Wednesday, May 18, 2011

"Fanny" Published 1833

Fanny

by Edgar Allan Poe

THE dying swan by northern lakes
Sing's [Sings] its wild death song, sweet and clear,
And as the solemn music breaks
O'er hill and glen dissolves in air ;
Thus musical thy soft voice came,
Thus trembled on thy tongue my name.

Like sunburst through the ebon cloud,
Which veils the solemn midnight sky,
Piercing cold evening's sable shroud,
Thus came the first glance of that eye ;
But like the adamantine rock,
My spirit met and braved the shock.

Let memory the boy recall
Who laid his heart upon thy shrine,
When far away his footsteps fall,
Think that he deem'd thy charms divine ;
A victim on love's alter [altar] slain,
By witching eyes which looked disdain.

Tamerlane

Fanny (1833)

First published in the Baltimore Saturday Visiter on May 18, 1833, the poem laments the death of a young love. It was originally signed only as "TAMERLANE." Title inspired by Poe's friend Frances Sargent Osgood.

Frances Sargent Osgood (née Locke) (June 18, 1811 – May 12, 1850) was an American poet and one of the most popular women writers during her time. Nicknamed "Fanny," she was also famous for her exchange of romantic poems with Edgar Allan Poe.

"Tamerlane" is an epic poem by Edgar Allan Poe, first published in the 1827 collection Tamerlane and Other Poems. That collection, with only 50 copies printed, was not credited with the author's real name but by "A Bostonian." The poem's original version was 403 lines but trimmed down to 223 lines for its inclusion in Al Aaraaf, Tamerlane, and Minor Poems.

Timur (8 April 1336 – 18 February 1405), normally known as Tamerlane (from Tīmūr-e Lang) in English, was a fourteenth-century conqueror of Western, South and Central Asia, founder of the Timurid Empire and Timurid dynasty (1370–1405) in Central Asia, and great great grandfather of Babur, the founder of the Mughal Dynasty, which survived until 1857 as the Mughal Empire in India.

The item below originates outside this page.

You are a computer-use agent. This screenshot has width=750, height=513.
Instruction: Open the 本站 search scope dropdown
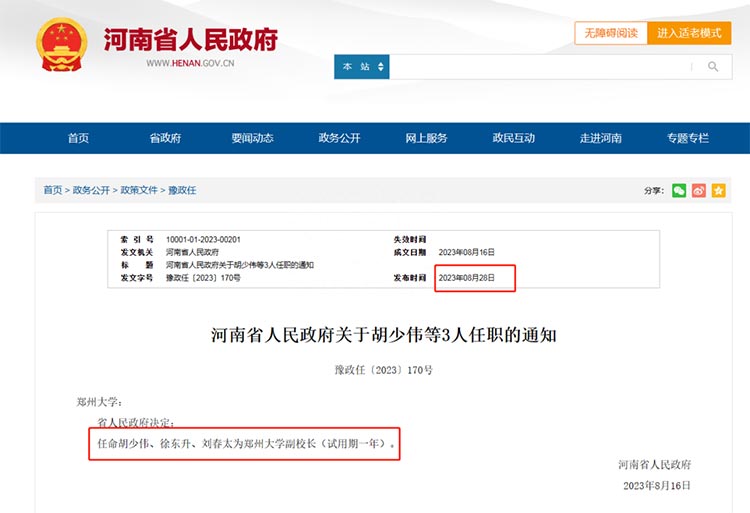(362, 67)

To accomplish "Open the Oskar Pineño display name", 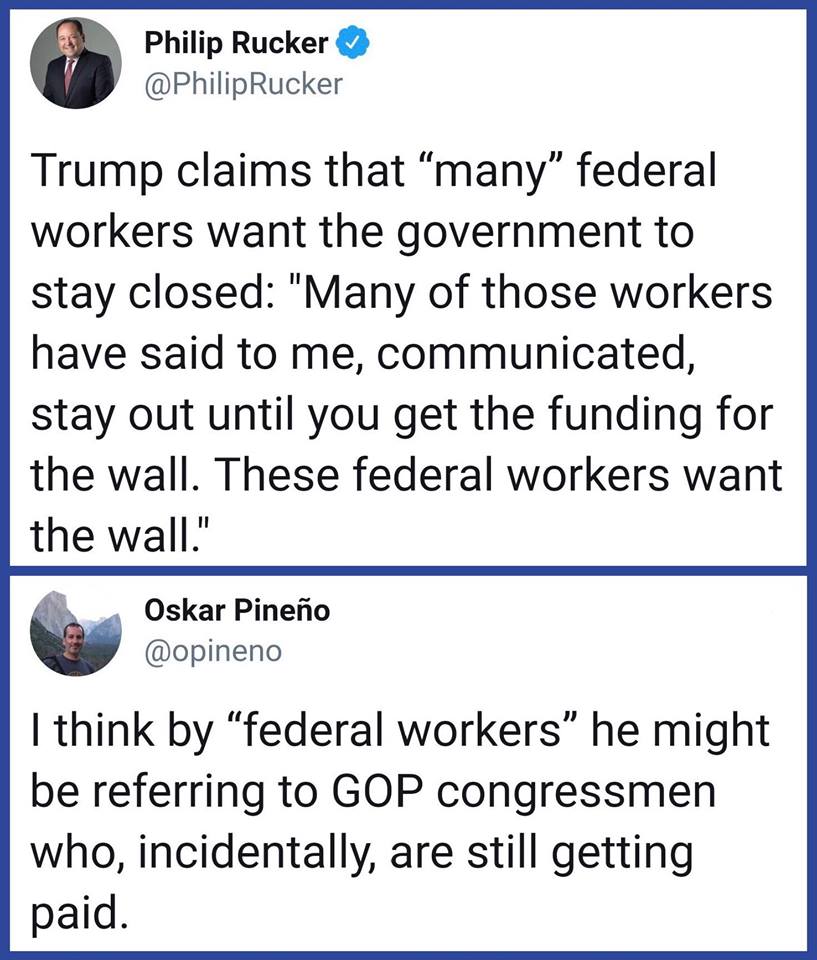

Born into the Turco-Mongol Barlas tribe who ruled in Central Asia, Timur was in his lifetime a controversial figure, and remains so today. He sought to restore the Mongol Empire, yet his heaviest blow was against the Islamized Tatar Golden Horde. He was more at home in an urban environment than on the steppe. He styled himself a ghazi yet some Muslim states, for example the Ottoman Empire, were severely affected by his wars. A great patron of the arts, his campaigns also caused vast destruction. Timur told the qadis of Aleppo, during the sack of that newly conquered city,"I am not a man of blood; and God is my witness that in all my wars I have never been the aggressor, and that my enemies have always been the authors of their own calamity."